13.08.2006 | 00:58 | Alles wird besser | Fakten und Figuren
Bild typähnlich (und gemeinfrei)Es ist wahrscheinlich nicht sehr gewagt zu behaupten, dass die Menschheit Bloggern in 10-15 Jahren mit etwa den gleichen gemischten Gefühlen gegenüberstehen wird wie heute Jongleuren im Park. Dabei werden unter der mühselig zusammengebloggten Lawine des jüngsten Erlebnisschrotts leider auch einige Perlen begraben; nur so ist zu erklären, dass eines der besten deutschsprachigen Blogs, vielleicht sogar das beste, nämlich das des leicht neurasthenischen, stets kränkelnden, seine Misserfolge beklagenden, mit der Welt, den Frauen, dem Schreiben, dem Marathonlauf und seinen IKEA-Vorhängen beharrlich hadernden Jochen Schmidt so wenig Beachtung fand. Kann allerdings auch sein, dass es daran lag, dass Schmidt Schmidt heisst und nur alle paar Monate einen neuen Eintrag von mehreren hunderttausend Zeichen Länge freischaltete; und das Unternehmen im Sommer 2005 ganz einstellte.
Schmidts neuer Versuch in Sachen Misserfolg ist das optisch gewohnt anspruchslose Schmidt liest Proust, sozusagen eine Quadratur der Krisis. Mehr oder weniger live sehen wir Schmidt dabei zu, wie er täglich 20 Seiten Proust liest und hofft, nach etwa 180 Tagen fertig damit zu sein.
Schmidt beginnt etwas mäkelig ("Und selbst, wenn es nicht reicht, Proust zu lesen, um Becketts Proust-Essay zu verstehen, wird man zumindest wissen, was Proust geschrieben hat. Zu wissen, was Proust geschrieben hat, ist sicher das Minimalziel einer Proust-Lektüre"), fragt sich, ob am Ende auch der Mörder verraten wird, quält sich mit Zwangsvorstellungen ("Das einzige, was stört, ist die ständig wiederkehrende Zwangsvorstellung, vom Balkon zu springen, mal sieht man sich sitzend, wie im Schwimmbad von der Kante plumpsen, mal wie beim Hochsprung mit einer eleganten Rolle über die Balkonbrüstung hechten") und wird mit der Zeit, wie nicht anders zu erwarten, immer proustähnlicher. Bis seine Lider endgültig auf Halbmast sinken und das Blog von innen mit Kork ausgeschlagen wird, ist es jedoch noch ein weiter Weg (ca. 3000 Seiten), auf dem wir Schmidt von nun an begleiten wollen.

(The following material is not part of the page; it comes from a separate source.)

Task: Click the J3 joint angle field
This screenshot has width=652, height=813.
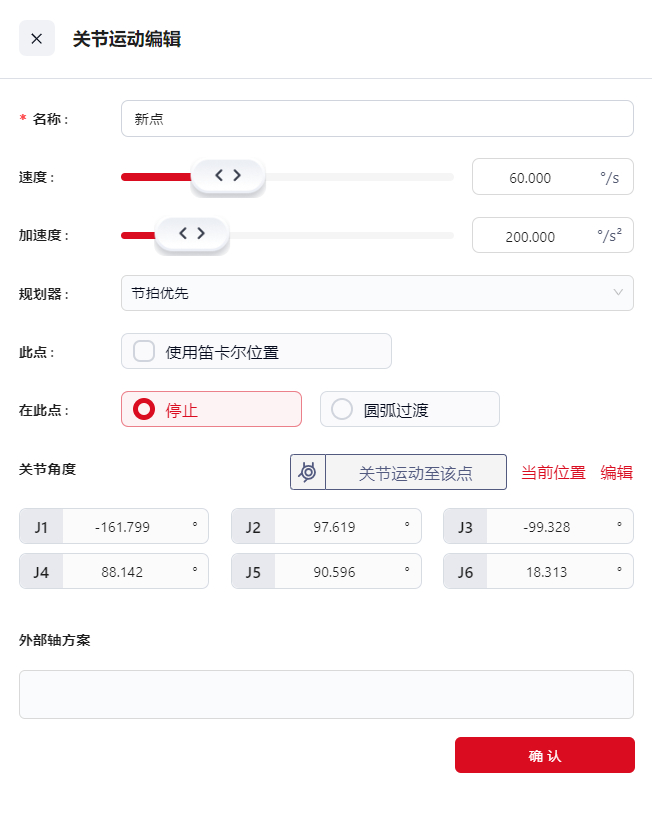Action: [x=547, y=526]
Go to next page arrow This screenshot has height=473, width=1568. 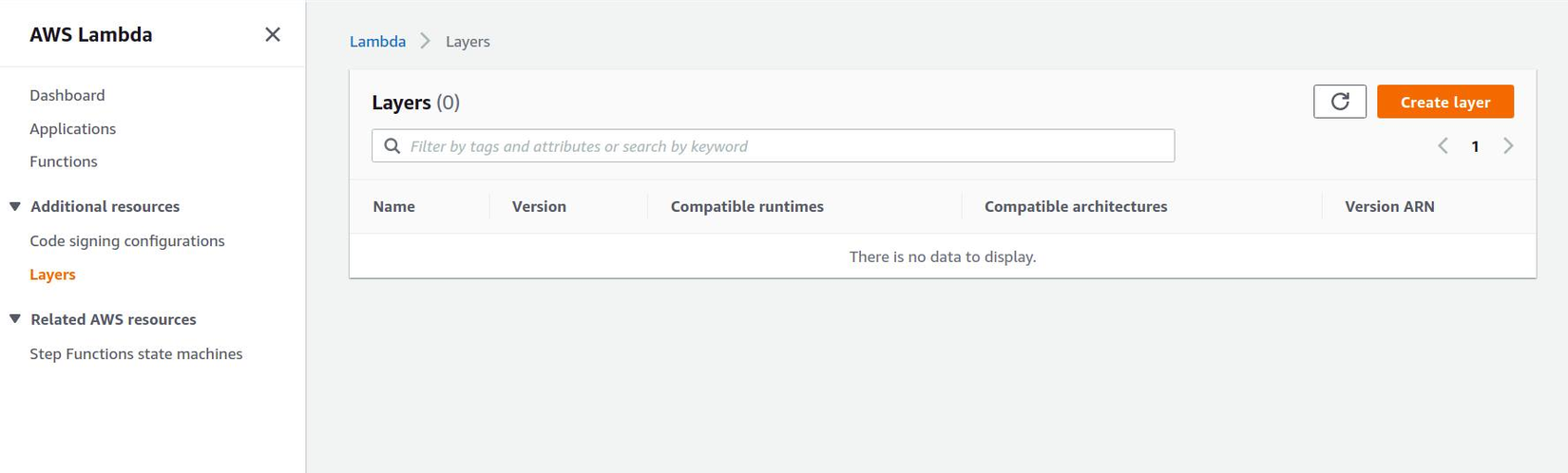click(x=1508, y=146)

Kommentar #1 von irgendwem:
Gemischte Gefühle? Was soll das für eine Mischung sein, Mitleid und Verachtung? Aber kann man Jongleure verachten?
13.08.2006 | 11:23
Kommentar #2 von dietmar wegewitz:
Wegen Uninformiertheit aus dem Blickfeld entfernt.
13.08.2006 | 21:09
Kommentar #3 von dietmar:
sorry, eine Freudsche fehlleistung. gemeint ist natürlich der link Jochen Schmidt.
13.08.2006 | 21:14
Kommentar #4 von Frank:
Überraschung. Danke für den Hinweis. Bis nachher.
14.08.2006 | 10:34
Kommentar #5 von einem missmutigen Leser:
Na toll, und darauf macht man uns aufmerksam, wenn Herr Schmidt schon bei Seite 500+ angekommen ist. Haben euch eure Mütter immer Adventskalender geschenkt, bei denen hinter den ersten 10 Türchen schon die Schokolade rausgefressen war?
14.08.2006 | 15:32
Kommentar #6 von Allerweltsmüllmann:
Dass Jochen Schmidt sowieso schon jeder heisst konnte Proust nicht passieren, er wurde höchstens mal mit Marcel Prevost verwechselt, was einem einem Mann von Genie anlässlich der Richtigstellung Genugtuung verschaffen kann. So wird er das daily blog souverain überstehen wie er auch die Daily Soap überstünde, in der J. S. den zwielichtigen Gärtner Morel spielen darf. Verlorenes Inventar: Ikeavorhänge Unklare Praxis: Quadratur der Krisis
16.08.2006 | 10:25
Kommentar #7 von ProstliestSchmidt:
Wenn Schmidt endlose Fragen stellt, auf die der Text keine Antwort hat, werden auch mir die Lider sinken, ehe noch 180 Tage vergangen sind.